• Task instructions
Pull out every line below that holds the word "upper".

Dataset entries
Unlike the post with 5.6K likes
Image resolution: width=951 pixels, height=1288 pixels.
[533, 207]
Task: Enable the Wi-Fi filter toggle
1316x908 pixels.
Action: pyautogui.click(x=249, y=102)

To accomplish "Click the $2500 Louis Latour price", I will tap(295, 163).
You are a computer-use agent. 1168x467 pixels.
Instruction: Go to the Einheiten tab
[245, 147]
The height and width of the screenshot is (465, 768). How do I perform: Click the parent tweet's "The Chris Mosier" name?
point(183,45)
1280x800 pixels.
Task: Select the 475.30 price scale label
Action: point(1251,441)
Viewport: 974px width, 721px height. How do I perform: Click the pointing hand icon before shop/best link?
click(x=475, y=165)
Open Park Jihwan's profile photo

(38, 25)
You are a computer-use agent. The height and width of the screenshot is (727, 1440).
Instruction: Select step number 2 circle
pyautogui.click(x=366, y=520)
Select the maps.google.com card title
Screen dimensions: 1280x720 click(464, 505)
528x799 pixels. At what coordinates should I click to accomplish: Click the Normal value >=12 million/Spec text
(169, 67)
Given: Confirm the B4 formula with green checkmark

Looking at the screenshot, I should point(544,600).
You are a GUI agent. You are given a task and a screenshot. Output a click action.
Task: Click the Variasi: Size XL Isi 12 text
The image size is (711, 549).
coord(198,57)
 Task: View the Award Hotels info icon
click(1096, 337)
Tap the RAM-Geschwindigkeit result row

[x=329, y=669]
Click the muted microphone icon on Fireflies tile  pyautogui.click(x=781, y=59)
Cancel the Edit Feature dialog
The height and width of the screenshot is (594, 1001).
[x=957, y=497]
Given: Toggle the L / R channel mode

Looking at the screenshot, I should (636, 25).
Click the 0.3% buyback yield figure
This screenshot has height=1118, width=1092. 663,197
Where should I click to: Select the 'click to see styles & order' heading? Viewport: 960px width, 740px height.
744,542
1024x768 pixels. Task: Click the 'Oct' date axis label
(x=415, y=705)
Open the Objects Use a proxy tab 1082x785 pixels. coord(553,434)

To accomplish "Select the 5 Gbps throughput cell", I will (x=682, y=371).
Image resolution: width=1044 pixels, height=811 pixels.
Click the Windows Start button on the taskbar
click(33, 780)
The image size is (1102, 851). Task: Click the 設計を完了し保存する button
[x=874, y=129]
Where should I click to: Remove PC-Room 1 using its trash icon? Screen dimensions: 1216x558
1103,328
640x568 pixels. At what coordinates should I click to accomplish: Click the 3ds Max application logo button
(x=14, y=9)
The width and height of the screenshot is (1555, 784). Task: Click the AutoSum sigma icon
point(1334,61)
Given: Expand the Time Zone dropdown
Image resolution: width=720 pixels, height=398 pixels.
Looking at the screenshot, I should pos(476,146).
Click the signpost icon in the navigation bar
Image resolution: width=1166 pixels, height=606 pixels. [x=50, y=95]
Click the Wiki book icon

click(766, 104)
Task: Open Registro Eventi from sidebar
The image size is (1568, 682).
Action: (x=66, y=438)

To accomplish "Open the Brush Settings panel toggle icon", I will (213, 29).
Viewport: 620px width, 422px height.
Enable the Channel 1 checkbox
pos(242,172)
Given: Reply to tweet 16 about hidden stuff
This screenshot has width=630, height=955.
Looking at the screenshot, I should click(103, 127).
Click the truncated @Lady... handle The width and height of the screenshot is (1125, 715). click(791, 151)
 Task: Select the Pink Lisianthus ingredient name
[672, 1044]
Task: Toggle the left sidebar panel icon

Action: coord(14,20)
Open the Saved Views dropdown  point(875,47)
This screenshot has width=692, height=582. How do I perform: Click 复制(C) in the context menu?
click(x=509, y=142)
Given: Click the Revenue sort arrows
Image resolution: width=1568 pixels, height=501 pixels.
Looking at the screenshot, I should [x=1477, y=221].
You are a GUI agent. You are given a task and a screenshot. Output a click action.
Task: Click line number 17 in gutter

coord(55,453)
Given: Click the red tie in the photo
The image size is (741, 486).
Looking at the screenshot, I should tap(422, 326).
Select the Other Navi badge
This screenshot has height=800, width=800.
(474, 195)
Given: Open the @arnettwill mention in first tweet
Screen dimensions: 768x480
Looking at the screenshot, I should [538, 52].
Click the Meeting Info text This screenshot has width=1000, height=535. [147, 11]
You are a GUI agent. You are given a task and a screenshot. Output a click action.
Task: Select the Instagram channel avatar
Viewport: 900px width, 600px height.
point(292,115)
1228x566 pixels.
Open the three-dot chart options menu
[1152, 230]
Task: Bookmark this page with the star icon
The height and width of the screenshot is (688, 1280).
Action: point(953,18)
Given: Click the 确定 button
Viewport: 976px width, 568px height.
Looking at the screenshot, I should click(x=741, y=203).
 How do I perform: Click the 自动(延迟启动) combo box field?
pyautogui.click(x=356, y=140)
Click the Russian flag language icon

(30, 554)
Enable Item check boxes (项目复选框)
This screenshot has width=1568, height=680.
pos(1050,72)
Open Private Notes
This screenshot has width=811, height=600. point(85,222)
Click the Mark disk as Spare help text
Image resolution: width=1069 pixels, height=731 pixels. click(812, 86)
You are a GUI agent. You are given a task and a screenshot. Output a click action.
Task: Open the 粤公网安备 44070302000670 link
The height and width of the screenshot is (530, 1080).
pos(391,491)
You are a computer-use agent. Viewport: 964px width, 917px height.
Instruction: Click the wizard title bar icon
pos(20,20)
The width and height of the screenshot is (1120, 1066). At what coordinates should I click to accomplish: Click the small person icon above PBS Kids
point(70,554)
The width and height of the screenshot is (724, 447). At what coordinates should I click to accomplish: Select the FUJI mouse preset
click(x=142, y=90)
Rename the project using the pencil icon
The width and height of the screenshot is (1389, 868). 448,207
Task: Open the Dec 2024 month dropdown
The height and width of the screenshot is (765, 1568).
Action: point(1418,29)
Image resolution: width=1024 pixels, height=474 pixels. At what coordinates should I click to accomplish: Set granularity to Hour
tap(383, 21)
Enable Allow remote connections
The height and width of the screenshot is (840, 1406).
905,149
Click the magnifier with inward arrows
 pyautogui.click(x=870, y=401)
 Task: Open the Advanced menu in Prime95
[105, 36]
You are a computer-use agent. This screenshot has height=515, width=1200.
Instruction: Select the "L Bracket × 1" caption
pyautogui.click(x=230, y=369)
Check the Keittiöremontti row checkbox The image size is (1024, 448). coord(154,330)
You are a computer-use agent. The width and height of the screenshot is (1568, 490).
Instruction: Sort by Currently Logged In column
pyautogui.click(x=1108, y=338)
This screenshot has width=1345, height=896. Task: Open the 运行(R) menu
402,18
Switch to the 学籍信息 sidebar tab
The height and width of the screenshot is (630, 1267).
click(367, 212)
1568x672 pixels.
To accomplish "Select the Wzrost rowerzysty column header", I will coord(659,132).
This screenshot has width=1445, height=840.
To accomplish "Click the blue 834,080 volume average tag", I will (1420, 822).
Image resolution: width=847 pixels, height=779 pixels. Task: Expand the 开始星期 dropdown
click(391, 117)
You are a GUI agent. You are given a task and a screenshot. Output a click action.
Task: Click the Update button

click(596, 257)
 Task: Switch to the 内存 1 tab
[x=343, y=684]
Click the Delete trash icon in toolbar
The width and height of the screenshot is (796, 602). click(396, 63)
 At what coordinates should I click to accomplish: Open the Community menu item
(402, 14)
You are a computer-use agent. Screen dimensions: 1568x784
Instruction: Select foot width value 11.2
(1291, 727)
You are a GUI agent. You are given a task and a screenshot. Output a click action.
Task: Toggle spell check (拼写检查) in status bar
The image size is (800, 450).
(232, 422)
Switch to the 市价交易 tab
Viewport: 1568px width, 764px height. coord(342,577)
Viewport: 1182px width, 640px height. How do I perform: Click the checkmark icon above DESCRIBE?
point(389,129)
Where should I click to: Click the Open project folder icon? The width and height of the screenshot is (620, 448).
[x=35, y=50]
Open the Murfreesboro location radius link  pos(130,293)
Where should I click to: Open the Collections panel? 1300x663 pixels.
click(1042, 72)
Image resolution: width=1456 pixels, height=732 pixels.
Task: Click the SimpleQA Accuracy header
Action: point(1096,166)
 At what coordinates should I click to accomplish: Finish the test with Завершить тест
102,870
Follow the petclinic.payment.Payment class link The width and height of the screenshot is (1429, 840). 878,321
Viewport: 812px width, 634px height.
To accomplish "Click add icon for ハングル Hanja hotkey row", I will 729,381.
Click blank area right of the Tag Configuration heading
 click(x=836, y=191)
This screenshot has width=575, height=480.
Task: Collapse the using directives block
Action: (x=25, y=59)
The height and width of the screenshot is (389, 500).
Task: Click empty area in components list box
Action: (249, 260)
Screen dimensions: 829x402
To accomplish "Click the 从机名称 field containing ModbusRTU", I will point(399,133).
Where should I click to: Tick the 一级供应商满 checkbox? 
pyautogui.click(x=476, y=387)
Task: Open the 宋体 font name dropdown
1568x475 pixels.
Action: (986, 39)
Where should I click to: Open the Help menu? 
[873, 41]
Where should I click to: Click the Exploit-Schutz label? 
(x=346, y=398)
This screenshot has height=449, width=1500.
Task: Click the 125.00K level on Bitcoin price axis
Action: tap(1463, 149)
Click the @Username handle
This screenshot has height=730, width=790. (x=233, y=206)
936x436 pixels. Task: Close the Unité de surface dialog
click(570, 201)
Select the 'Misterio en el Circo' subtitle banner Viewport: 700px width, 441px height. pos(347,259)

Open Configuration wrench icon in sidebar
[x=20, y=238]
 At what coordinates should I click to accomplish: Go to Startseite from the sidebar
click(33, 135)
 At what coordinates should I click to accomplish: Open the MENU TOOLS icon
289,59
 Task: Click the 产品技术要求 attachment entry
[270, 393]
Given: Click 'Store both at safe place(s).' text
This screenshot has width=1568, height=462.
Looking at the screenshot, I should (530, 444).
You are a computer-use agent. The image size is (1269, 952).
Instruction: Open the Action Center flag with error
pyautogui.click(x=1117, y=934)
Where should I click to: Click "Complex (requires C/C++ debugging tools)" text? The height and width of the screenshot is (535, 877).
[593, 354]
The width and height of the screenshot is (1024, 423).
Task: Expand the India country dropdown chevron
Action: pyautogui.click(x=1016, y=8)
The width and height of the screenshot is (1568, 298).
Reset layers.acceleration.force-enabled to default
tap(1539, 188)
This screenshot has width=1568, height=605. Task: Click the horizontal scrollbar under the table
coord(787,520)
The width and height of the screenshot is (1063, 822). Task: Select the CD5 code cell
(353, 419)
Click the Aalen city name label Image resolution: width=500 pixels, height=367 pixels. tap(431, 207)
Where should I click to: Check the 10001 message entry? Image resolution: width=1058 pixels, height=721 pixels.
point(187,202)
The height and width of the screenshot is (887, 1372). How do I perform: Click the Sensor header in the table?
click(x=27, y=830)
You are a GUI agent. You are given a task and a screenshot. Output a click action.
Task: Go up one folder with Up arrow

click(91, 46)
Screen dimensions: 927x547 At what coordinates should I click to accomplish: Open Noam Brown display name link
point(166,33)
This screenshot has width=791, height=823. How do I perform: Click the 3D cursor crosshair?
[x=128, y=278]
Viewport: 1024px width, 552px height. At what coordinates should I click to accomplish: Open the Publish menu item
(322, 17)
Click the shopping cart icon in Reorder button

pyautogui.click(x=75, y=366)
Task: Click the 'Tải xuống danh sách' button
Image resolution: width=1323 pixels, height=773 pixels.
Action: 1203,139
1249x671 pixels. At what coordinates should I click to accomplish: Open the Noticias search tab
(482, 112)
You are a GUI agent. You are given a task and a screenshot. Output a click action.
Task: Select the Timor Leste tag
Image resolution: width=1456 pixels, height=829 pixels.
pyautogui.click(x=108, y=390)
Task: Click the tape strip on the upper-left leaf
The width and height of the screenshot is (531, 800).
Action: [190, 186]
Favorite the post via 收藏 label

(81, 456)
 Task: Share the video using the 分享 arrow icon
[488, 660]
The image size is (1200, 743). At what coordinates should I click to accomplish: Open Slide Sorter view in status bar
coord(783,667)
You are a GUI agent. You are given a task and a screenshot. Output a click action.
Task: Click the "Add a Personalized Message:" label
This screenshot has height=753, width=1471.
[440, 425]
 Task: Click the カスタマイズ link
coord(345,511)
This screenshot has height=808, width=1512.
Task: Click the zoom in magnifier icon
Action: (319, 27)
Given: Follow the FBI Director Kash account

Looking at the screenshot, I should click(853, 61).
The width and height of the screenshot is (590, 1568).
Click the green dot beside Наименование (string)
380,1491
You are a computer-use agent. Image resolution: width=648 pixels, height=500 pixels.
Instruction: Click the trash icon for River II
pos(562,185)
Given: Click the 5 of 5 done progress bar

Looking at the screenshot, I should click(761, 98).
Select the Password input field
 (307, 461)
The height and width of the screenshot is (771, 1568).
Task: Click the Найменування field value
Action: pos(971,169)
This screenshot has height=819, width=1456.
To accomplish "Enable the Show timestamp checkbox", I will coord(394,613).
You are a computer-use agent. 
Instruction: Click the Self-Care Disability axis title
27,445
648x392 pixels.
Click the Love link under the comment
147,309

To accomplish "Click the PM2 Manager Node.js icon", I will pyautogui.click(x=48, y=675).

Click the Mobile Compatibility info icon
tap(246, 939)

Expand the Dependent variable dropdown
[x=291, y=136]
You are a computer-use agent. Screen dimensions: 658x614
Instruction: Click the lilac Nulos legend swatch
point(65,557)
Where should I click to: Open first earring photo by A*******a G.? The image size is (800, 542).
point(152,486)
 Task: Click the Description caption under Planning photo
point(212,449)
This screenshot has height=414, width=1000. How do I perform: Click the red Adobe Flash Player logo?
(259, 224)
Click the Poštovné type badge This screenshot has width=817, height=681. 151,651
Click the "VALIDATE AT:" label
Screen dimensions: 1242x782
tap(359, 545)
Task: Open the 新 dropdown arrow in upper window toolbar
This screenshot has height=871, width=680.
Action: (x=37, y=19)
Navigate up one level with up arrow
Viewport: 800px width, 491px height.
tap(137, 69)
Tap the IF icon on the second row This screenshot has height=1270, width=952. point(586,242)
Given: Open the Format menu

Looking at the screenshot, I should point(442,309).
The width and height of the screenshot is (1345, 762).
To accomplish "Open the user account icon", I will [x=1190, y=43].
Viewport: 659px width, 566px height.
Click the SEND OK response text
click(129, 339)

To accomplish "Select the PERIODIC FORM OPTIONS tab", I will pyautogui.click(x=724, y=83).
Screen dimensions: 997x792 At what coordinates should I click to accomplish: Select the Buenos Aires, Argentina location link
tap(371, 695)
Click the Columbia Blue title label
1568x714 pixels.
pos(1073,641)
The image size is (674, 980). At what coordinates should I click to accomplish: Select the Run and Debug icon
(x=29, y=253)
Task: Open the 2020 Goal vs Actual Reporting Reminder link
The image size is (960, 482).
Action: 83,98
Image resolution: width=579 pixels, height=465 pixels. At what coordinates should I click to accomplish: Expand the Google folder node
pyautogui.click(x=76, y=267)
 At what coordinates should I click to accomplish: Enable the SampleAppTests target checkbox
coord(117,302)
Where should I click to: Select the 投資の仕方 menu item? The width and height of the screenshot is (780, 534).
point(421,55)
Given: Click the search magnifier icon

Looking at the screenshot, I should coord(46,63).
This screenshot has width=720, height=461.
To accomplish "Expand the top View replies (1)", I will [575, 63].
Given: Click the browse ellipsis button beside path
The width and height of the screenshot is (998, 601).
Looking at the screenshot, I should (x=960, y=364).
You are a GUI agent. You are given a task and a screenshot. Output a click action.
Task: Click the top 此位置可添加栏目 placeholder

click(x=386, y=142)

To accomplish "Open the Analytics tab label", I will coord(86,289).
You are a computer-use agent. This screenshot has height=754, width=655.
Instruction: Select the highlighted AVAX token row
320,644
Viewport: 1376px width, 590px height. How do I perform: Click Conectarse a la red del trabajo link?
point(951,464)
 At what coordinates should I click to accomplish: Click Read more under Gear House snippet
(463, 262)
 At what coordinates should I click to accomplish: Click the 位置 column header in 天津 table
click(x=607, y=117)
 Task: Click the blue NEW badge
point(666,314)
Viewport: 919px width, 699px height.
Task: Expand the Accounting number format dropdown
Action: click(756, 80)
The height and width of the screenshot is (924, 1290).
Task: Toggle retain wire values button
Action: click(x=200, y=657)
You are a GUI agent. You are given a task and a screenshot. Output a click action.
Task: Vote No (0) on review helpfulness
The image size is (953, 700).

• Answer space
Task: Click the tape strip on the upper-left leaf
Task: Open the 新 dropdown arrow in upper window toolbar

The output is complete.